Sunday, January 17, 2016

#263

No one plans on divorced parenthood, on ping-ponging the kids between separate homes. It's annoying for M 'n' m. Of course it is. We talk about it. I say things like, "It's challenging, I know, but you're extraordinary! And besides, unbroken homes are boring." So that's dumb and NOT what I say, but I do hint at things like adaptability and breadth of experience. Michael flies on airplanes by himself, and has no qualms about long visits to any of seven or eight different places annually (in different states with different relatives). He's pretty comfortable anywhere, and he's not possessive of things; his stuff is often at Mom's when he's at Dad's, anyway, and vice versa). Divorce isn't the only thing that exposes kids to home-life imperfection, but it's not a happy moment for me as a divorced parent to see the research. I know the statistics. But I know M 'n' m also; I know their teachers, friends, schools, communities. I'm impressed and grateful. There's hope! And I can't really coddle and shield M 'n' m too much, which is good if all the criticism of 'helicopter parenting' is valid. Millennials are mocked for being spoiled, entitled, and expectant of praise and reward for everything they do. I praise the shit out of M 'n' m, frankly, but in some ways, related to the inconveniences of their lifestyle, I wouldn't call them spoiled. (In other ways, hell yeah, they're so spoiled it's crazy.)

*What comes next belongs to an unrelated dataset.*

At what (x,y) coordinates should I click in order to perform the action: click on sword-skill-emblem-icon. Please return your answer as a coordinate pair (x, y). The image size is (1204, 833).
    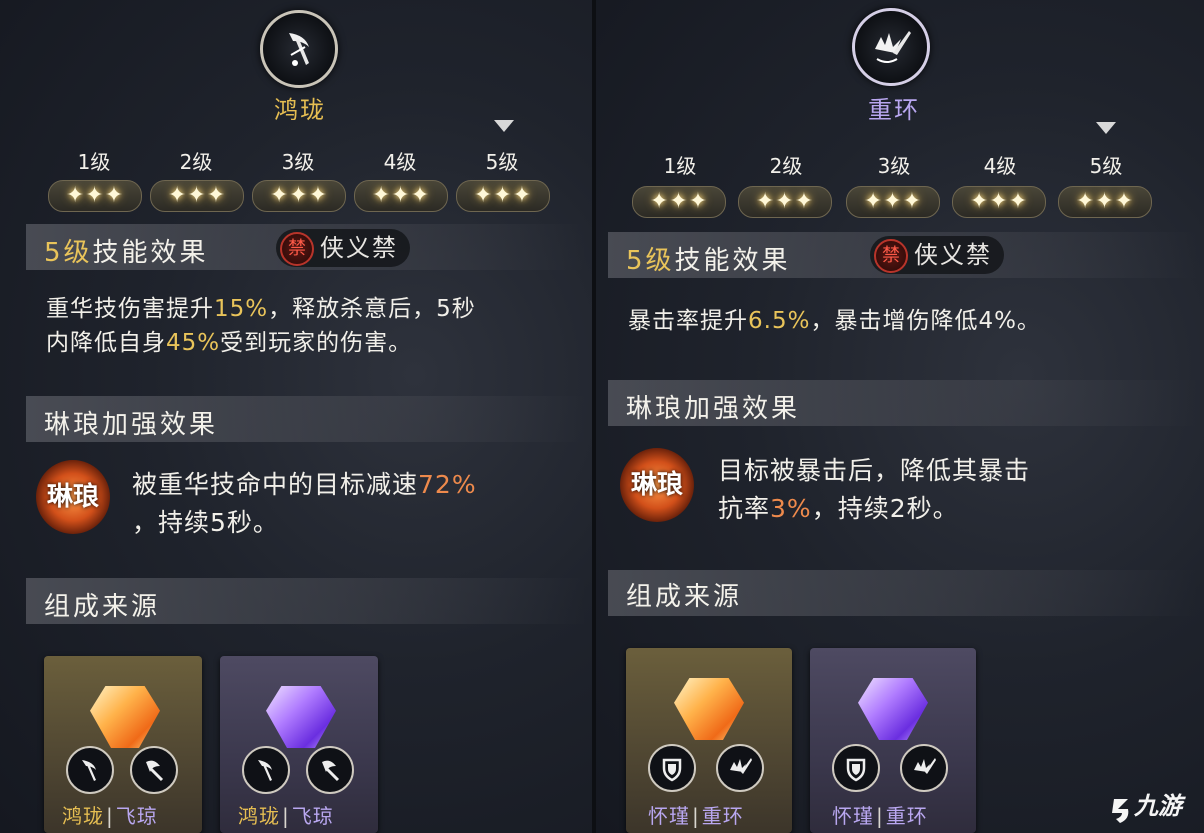
    Looking at the image, I should click on (299, 49).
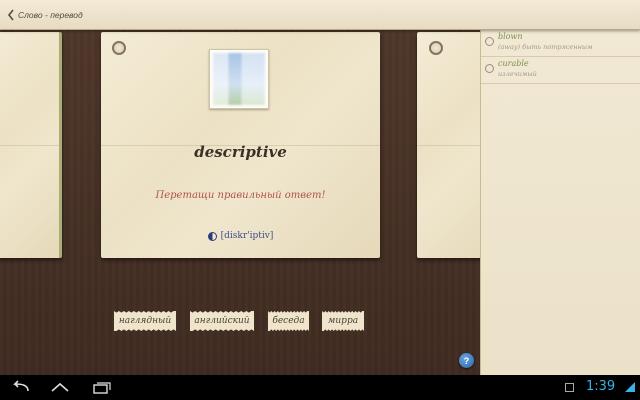 Image resolution: width=640 pixels, height=400 pixels. Describe the element at coordinates (101, 388) in the screenshot. I see `nav-recent-icon` at that location.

'Grit' as an indicator of success is all the rage. I'm tired of hearing about it, because I'm not sure I possess it. But I hope M 'n' m do. A good life isn't easy or emotionally safe or linear. In electrical engineering, if a problem or relationship is linear, it's easier to understand and project. Not so with life, for most people I know. My childhood was pleasant and convenient and until a few years ago I was afraid of my own shadow. That's overstated, sure, but I hope M 'n' m are okay with discomfort, adversity, uncertainty, ambiguity, mystery. These are part and parcel of a vibrant, abundant, love-filled life. I hope my children's lives can be described this way. Roll with the punches, kids, keep answering the bell, and in doing so, you will honor those who gave you life: God, your ancestors, your loved ones. And believe it or not, you'll have a lot of fun, too. Amen.